Carvacrol, a phenolic monoterpenoid and major active constituent of plant essential oils, exhibits broad-spectrum antimicrobial activity with potential applications in food preservation and agricultural biocontrol. Previous studies have shown that one of the antifungal mechanisms of carvacrol may be the induction of reactive oxygen species (ROS) burst, but its specific action mechanism is still unclear. This study investigated the apoptosis mechanism of Aspergillus niger caused by ROS burst induced by carvacrol in the molecular level. Carvacrol induced ROS burst, leading to the accumulation of intracellular hydrogen peroxide (HO) concentration in A. niger which caused the cellular oxidative stress and lipid peroxidation, leading to an increase in the content of unsaturated fatty acids as well as a decrease in the content of glycerophospholipids in the cell membrane, and then disrupted the integrity of cell membranes.

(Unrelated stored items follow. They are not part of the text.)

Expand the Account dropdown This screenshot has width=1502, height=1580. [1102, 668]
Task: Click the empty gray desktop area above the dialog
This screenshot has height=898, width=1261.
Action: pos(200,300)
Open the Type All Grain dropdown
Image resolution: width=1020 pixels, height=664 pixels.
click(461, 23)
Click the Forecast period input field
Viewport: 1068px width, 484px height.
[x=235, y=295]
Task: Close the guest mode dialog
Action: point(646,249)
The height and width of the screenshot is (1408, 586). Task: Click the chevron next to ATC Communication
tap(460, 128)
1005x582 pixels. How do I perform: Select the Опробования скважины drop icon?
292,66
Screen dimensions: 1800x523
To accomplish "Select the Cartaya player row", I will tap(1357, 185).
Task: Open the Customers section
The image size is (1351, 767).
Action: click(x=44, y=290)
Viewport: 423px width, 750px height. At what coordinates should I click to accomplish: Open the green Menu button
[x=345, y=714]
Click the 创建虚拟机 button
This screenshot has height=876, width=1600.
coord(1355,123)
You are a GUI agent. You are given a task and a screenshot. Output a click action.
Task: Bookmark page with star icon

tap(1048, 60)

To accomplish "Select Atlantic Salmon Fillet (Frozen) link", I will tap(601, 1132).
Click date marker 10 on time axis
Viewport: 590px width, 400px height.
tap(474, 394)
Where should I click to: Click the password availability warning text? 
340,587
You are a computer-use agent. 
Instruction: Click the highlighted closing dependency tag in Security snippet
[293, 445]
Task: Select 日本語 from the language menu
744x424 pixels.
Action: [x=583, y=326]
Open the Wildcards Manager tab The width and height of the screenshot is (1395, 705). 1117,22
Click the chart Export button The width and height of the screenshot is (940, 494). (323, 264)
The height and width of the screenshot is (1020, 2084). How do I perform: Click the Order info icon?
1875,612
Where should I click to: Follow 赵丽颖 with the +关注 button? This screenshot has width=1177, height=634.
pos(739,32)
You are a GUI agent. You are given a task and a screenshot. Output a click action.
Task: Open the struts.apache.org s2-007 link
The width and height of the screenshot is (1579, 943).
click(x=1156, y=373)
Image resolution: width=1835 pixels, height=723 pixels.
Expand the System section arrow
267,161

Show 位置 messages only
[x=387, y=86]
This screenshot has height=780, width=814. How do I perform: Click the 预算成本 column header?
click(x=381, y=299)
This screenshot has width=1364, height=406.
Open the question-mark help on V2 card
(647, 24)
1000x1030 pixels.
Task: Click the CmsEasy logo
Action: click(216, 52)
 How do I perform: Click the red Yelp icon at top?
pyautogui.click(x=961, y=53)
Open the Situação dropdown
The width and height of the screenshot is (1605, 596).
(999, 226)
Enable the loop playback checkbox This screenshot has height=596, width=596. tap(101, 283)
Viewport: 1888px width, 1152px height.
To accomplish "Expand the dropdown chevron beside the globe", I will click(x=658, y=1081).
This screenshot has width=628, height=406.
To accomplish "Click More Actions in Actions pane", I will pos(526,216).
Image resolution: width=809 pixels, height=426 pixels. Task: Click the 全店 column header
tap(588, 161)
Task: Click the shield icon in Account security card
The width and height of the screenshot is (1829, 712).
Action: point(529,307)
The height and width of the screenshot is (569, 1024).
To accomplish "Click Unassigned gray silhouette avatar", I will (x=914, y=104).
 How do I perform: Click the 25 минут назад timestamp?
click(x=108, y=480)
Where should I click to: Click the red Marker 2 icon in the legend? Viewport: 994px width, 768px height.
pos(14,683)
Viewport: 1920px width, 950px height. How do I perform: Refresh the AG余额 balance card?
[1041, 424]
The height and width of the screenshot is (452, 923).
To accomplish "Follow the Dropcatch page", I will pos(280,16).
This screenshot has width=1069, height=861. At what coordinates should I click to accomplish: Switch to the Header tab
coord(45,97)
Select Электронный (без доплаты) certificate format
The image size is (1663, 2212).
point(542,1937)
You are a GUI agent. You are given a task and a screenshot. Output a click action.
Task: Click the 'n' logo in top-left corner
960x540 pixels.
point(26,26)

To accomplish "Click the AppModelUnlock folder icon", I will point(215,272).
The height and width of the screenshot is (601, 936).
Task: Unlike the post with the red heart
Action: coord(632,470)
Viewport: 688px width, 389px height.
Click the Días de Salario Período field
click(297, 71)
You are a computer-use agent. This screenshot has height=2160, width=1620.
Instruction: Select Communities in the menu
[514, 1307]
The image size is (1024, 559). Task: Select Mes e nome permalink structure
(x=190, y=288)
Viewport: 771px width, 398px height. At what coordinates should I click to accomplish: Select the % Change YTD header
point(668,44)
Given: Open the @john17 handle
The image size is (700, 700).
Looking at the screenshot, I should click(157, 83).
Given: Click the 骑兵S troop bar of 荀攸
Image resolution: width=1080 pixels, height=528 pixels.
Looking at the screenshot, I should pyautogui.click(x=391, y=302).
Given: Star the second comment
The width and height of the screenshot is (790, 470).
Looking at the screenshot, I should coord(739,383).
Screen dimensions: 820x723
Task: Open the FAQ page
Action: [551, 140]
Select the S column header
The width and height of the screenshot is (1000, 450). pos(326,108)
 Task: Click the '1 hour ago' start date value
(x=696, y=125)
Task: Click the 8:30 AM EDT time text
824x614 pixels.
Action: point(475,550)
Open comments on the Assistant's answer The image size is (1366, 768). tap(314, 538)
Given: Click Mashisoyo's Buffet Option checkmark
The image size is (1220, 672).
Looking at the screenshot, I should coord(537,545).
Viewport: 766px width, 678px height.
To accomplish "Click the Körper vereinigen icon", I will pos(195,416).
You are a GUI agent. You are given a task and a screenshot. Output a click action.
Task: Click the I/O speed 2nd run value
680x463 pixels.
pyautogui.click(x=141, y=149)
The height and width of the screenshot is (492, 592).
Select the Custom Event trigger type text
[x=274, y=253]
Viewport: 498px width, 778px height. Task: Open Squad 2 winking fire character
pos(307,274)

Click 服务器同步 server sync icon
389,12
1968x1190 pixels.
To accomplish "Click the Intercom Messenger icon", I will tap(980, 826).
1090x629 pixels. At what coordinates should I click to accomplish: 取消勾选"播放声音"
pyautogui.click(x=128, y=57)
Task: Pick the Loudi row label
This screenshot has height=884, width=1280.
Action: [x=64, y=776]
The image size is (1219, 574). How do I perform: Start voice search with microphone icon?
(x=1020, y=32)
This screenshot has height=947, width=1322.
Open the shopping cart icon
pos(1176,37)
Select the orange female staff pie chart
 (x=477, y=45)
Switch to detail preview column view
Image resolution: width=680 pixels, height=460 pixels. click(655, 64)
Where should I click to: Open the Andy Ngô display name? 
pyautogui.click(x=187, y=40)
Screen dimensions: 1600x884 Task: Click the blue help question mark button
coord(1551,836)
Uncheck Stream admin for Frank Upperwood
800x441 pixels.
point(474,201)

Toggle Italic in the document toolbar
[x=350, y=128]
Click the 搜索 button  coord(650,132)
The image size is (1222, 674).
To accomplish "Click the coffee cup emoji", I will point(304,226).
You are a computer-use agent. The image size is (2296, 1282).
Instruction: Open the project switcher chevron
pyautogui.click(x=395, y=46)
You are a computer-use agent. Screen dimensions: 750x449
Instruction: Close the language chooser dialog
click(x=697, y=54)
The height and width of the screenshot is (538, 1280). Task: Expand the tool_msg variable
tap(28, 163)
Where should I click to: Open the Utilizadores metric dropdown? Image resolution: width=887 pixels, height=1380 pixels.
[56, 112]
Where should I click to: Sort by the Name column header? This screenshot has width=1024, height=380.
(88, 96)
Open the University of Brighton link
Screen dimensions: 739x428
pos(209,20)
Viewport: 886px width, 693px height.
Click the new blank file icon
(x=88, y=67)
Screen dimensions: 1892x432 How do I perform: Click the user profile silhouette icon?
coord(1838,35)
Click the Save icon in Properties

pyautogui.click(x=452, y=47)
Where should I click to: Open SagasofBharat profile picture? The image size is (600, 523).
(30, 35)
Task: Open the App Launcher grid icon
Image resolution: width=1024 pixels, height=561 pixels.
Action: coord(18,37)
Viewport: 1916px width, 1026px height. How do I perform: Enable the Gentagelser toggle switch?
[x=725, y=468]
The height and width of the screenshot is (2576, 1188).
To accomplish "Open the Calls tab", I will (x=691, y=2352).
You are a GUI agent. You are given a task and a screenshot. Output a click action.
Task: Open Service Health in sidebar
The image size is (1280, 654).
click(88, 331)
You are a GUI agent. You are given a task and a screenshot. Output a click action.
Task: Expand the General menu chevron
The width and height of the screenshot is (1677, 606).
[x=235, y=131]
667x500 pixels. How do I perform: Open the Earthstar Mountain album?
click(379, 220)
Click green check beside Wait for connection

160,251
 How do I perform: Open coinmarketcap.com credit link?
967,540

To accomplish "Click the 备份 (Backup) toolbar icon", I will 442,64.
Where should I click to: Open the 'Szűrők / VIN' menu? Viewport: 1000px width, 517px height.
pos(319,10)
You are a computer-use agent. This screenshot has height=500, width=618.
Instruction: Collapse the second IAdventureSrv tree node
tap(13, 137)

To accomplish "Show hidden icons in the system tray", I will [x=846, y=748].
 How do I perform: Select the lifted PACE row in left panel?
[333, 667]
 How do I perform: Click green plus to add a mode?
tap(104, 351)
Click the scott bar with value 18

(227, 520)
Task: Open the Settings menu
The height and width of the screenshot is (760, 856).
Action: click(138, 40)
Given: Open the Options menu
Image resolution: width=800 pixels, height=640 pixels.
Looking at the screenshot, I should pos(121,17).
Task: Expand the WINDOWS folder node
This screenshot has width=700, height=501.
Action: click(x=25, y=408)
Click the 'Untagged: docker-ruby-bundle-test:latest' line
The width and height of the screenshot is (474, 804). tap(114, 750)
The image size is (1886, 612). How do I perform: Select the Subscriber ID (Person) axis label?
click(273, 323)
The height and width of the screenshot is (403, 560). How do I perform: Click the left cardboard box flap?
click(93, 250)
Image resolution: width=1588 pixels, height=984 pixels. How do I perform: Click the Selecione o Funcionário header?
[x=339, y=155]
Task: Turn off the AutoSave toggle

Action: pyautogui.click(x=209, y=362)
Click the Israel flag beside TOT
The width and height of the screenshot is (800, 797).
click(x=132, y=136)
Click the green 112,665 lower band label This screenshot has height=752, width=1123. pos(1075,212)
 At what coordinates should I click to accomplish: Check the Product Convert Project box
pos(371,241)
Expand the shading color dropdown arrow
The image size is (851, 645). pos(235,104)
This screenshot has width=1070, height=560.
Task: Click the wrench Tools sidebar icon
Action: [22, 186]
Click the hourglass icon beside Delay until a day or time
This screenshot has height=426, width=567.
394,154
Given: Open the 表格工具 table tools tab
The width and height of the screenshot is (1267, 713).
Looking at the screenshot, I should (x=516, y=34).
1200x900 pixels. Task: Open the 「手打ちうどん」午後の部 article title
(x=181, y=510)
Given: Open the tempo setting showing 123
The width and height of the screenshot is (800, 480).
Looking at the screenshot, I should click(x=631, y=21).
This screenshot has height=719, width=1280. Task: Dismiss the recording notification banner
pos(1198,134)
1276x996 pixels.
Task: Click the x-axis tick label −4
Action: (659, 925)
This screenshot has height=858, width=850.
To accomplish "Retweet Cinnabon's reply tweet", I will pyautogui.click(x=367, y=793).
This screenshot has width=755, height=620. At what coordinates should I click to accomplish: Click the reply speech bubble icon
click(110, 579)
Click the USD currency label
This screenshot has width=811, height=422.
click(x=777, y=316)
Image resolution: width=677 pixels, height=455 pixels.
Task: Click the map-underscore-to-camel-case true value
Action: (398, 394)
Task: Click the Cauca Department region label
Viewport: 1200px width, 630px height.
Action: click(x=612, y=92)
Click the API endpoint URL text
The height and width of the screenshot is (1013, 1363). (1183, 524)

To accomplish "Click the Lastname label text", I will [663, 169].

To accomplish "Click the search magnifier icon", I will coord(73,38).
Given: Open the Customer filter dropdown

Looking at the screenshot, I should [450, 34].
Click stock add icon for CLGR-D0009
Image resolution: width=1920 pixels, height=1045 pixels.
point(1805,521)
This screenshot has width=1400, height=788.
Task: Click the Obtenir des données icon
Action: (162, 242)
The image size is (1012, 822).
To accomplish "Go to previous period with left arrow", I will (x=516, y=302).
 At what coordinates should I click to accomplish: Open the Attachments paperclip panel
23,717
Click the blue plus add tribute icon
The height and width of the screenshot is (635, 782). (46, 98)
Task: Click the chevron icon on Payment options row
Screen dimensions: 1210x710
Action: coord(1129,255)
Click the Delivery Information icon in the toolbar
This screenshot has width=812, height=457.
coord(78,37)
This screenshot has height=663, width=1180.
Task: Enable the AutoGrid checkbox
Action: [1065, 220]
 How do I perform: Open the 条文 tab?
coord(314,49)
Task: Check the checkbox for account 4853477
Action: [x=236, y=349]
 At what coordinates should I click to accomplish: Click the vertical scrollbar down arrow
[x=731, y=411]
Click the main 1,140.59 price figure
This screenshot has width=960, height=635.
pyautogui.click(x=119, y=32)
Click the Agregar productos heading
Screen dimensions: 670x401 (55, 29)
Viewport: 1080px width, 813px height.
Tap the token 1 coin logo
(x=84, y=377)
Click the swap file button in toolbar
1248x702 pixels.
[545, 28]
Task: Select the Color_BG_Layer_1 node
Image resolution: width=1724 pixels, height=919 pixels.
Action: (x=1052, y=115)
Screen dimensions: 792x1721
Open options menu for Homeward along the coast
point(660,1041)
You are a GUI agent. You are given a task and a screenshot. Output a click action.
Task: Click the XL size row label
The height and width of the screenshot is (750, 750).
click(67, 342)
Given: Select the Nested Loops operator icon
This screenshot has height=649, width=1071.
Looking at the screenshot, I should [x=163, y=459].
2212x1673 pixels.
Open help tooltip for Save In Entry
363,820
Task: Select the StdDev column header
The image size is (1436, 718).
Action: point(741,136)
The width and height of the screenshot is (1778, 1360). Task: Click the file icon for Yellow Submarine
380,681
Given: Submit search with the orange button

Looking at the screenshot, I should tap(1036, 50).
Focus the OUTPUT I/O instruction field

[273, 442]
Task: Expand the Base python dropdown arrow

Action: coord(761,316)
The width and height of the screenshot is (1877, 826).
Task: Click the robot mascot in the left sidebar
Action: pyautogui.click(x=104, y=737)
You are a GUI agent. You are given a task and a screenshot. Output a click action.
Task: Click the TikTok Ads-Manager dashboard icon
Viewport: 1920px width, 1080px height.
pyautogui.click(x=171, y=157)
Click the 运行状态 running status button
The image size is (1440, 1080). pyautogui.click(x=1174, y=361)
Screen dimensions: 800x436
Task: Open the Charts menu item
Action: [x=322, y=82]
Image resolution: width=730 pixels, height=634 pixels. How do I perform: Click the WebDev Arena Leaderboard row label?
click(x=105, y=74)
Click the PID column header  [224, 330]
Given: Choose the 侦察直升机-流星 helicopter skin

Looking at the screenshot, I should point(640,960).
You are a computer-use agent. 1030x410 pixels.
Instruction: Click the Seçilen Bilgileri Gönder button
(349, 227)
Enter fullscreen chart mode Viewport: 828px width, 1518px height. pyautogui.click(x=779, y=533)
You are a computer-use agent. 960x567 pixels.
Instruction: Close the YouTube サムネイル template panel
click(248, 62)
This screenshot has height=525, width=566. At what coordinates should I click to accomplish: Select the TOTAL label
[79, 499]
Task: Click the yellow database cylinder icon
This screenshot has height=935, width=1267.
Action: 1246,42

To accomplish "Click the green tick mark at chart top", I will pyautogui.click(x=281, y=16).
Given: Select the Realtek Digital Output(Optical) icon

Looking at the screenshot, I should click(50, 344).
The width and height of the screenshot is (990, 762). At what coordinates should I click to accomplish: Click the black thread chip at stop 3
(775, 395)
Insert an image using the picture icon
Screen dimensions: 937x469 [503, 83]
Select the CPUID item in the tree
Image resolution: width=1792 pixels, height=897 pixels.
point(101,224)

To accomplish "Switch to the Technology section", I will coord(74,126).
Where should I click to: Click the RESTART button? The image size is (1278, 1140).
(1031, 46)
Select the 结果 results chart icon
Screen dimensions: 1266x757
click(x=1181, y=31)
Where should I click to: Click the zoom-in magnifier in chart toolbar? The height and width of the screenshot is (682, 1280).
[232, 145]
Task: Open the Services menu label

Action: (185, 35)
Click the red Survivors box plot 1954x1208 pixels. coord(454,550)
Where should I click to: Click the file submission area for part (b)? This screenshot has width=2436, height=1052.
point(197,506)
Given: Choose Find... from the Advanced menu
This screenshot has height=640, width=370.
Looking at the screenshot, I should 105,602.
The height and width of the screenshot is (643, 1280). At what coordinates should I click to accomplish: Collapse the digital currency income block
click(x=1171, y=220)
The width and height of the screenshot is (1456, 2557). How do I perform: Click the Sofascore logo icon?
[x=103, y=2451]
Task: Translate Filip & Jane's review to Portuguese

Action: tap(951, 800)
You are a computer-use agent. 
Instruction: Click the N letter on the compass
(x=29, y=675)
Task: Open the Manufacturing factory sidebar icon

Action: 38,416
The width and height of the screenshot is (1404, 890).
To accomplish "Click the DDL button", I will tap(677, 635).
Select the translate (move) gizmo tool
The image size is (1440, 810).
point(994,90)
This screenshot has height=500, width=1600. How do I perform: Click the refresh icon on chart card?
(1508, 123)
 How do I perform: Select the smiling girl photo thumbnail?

RT-qPCR was used to analyze the expression levels of different subunit genes of NADPH oxidase, and the result showed that NoxA, Cdc24, NoxD and NoxR were all upregulated to varying degrees. And the inhibitory effect of carvacrol on A. niger can be alleviated by adding an additional ROS scavenger. Meanwhile, NADPH oxidase inhibitors eliminated the ROS production induced by carvacrol. In summary, carvacrol can induce ROS burst in A. niger by regulating the gene expression levels of different subunits of NADPH oxidase, leading to membrane lipid peroxidation, irreversible damage to the cell membrane, the disruption of redox dynamic balance and finally cell death.